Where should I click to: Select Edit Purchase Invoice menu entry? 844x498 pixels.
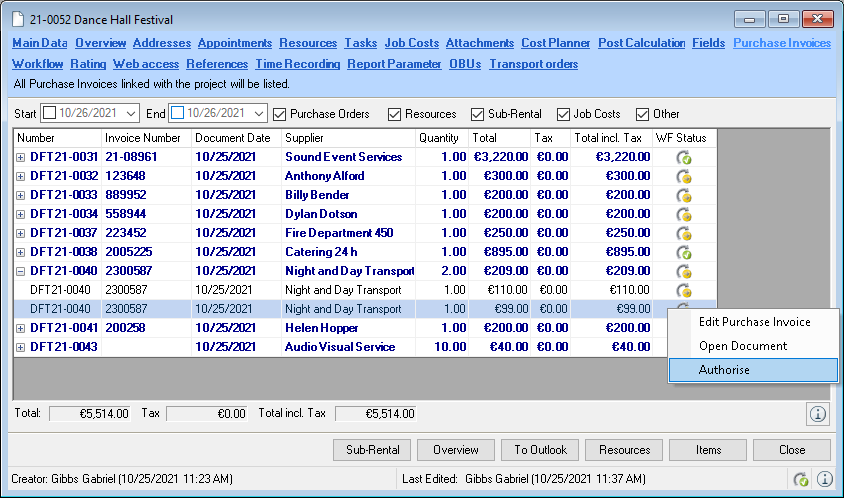coord(754,322)
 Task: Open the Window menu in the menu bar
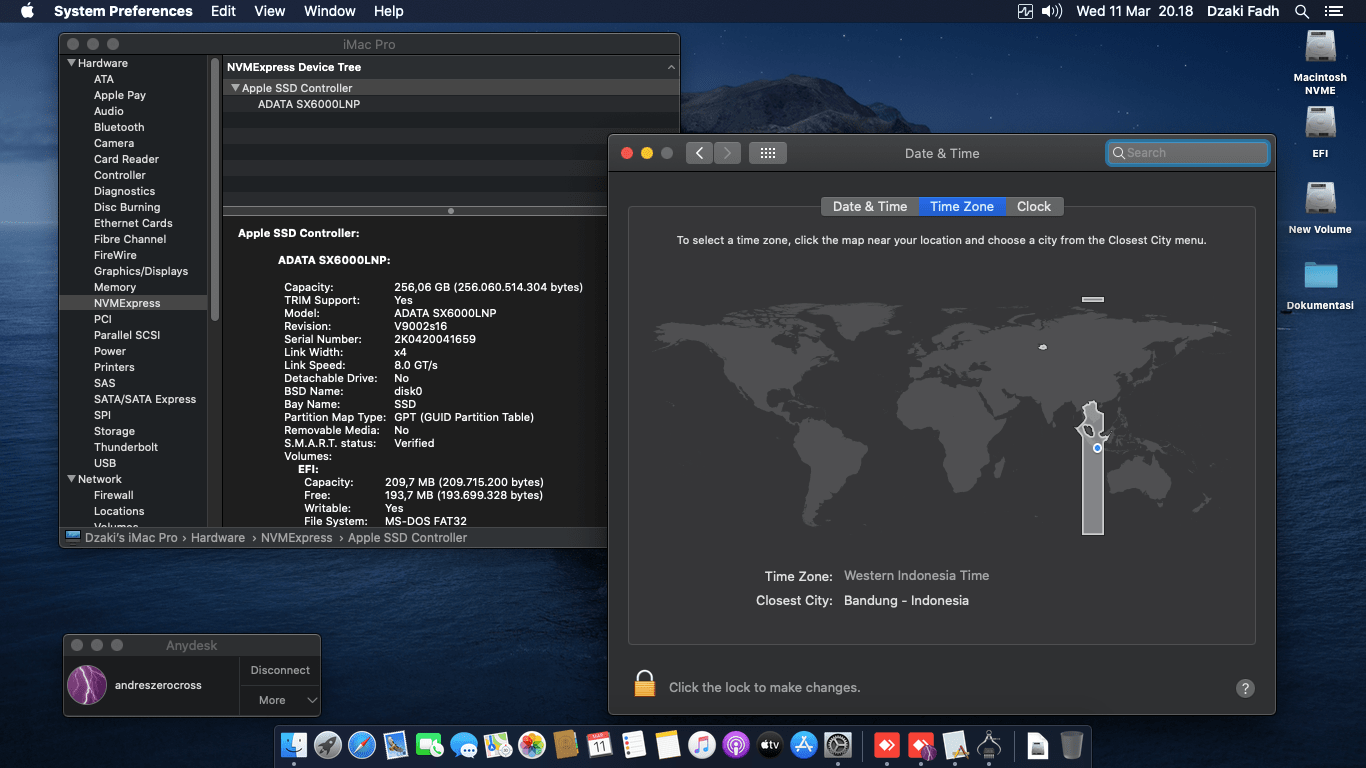click(x=329, y=11)
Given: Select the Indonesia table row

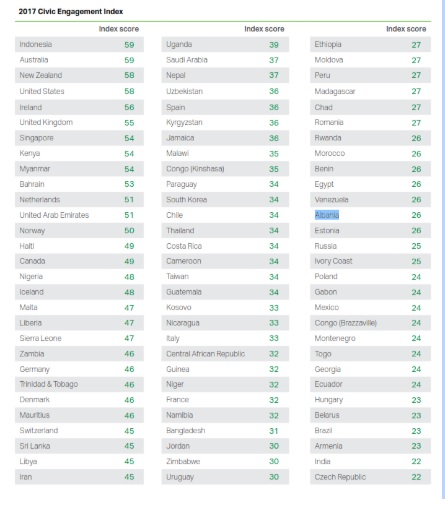Looking at the screenshot, I should (79, 44).
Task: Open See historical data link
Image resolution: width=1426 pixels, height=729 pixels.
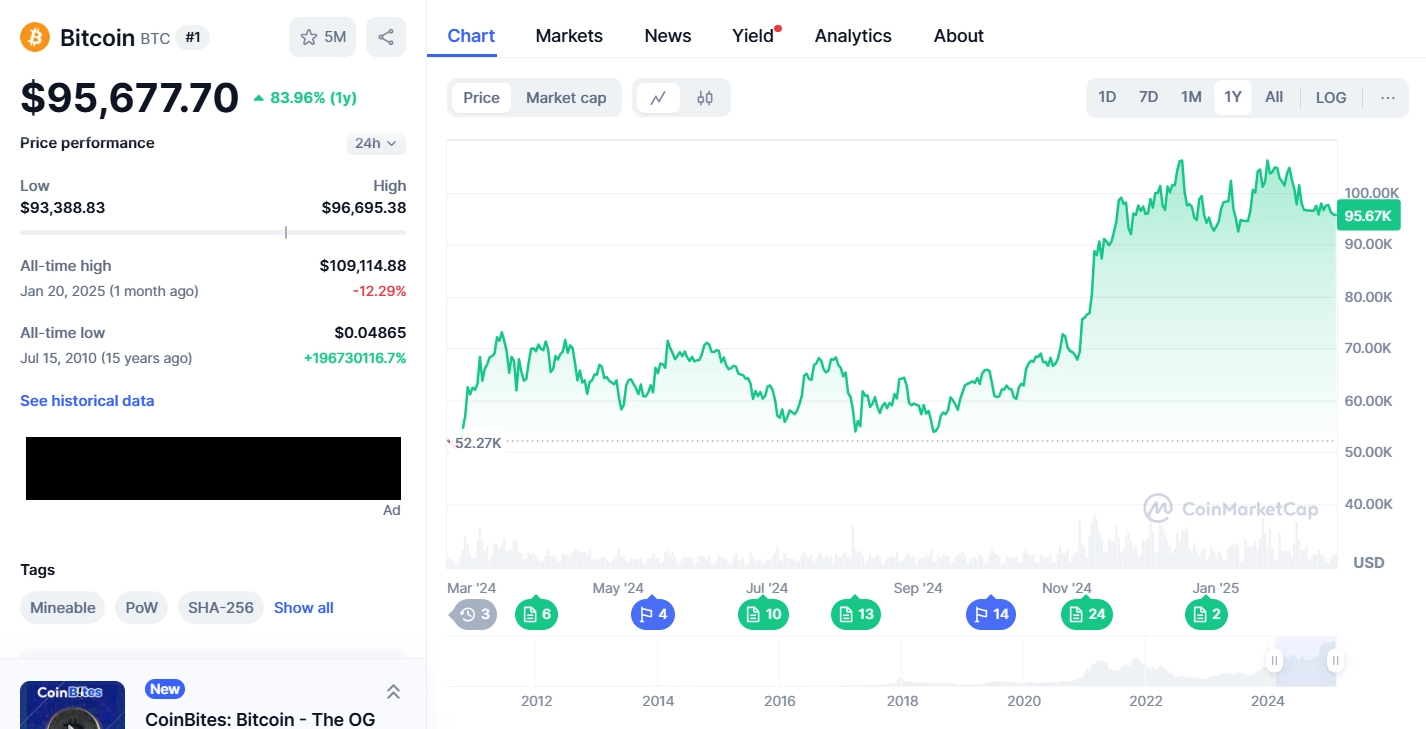Action: pyautogui.click(x=87, y=401)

→ Task requirements
Could you print the listing above exactly, without the pictures?

→ Result of the exercise
Where should I click to: Select Edit Purchase Invoice menu entry? 844x498 pixels.
coord(754,322)
 Task: Open the Window menu in the menu bar
click(x=329, y=11)
Given: Select the Indonesia table row

Looking at the screenshot, I should (79, 44).
Task: Open See historical data link
Image resolution: width=1426 pixels, height=729 pixels.
Action: pyautogui.click(x=87, y=401)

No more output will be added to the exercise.